Spreading depression and central nervous system pharmacology.

Spreading depression is a reversible response of brain tissue to a local insult. It has been postulated to be the physiological substrate for the aura phase of classic migraine. The properties and mechanisms of spreading depression were studied in the parietal neocortex of the alfentanil-anesthesized rat, by using a cup electrode that provided close control of the electrical stimulus while allowing specific ion (K+) and potential recordings to be made directly beneath the cathode, the region of origin of the stimulus-induced spreading depression. Cathodal stimulation caused the extracellular K+ concentration to rise, and spreading depressions were observed when this concentration exceeded 8-12 mM in the upper 100-200 microns of cortex. In some experiments extracellular [K+] continued to increase for 5-10 sec after termination of the stimulus, without detectable after-discharge in the potential record, before subsiding.

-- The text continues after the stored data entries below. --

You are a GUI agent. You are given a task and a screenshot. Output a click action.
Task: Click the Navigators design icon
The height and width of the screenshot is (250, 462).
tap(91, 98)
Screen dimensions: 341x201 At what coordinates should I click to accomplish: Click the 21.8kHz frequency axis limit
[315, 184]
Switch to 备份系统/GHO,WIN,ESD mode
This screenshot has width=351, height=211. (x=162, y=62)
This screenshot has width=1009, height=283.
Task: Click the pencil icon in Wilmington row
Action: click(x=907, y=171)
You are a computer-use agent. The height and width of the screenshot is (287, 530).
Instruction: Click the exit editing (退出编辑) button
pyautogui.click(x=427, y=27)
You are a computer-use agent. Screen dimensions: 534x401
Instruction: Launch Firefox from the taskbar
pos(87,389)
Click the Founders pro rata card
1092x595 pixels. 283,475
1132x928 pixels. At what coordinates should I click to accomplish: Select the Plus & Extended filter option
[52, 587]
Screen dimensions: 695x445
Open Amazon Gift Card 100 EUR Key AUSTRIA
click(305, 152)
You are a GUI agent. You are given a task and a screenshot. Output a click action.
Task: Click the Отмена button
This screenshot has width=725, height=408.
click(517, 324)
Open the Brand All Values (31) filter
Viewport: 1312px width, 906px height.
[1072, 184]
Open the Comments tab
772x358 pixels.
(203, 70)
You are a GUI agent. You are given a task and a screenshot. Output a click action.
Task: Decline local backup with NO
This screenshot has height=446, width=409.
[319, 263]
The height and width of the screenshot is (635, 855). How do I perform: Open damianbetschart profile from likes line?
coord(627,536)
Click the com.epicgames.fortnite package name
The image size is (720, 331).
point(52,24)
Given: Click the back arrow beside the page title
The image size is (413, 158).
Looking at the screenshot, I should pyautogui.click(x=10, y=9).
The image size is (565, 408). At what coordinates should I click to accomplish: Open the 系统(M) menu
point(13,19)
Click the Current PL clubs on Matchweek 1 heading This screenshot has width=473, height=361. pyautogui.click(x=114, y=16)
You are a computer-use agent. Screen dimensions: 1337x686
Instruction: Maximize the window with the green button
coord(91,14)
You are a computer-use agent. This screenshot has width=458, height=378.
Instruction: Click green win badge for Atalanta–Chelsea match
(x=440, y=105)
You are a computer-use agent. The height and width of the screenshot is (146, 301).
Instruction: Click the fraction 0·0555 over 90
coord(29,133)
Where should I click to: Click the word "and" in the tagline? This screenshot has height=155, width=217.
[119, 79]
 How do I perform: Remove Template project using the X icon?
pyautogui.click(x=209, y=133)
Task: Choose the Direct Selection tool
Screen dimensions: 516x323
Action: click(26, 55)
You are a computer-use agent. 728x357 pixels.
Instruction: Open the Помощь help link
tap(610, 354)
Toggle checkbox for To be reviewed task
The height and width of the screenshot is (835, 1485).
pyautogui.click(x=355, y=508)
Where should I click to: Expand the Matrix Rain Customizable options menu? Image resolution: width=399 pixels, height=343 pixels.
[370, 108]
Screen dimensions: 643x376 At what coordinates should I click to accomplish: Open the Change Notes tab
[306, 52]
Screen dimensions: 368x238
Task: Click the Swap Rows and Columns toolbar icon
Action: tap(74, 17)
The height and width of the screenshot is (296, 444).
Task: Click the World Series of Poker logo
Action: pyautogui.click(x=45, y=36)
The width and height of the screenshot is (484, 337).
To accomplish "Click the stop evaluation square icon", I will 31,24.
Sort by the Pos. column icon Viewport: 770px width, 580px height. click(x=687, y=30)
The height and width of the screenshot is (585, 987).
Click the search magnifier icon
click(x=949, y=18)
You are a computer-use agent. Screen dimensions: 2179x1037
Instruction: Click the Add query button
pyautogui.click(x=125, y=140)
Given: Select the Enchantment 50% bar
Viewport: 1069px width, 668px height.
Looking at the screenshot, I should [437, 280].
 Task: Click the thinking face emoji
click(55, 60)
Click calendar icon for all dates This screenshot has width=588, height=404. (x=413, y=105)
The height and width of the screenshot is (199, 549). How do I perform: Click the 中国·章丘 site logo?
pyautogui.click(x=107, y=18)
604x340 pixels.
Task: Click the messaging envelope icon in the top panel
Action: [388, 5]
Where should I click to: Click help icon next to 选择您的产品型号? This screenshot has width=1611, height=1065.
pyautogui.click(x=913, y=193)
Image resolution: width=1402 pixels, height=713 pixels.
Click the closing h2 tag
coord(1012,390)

While spreading depression could easily be induced by pressure on the cortex, local damage incidental to opening the dura rarely induced spreading depression. This suggests that a local (1-mm2) neurovascular injury is not likely to induce spreading depression--at least in normal cortex--and so is probably not the source of the spreading depression postulated to generate the aura of classic migraine. Mechanisms of spreading depression, and drugs that influence spreading depression, are reviewed, and possible uses of spreading depression in the pharmacology of the central nervous system are considered.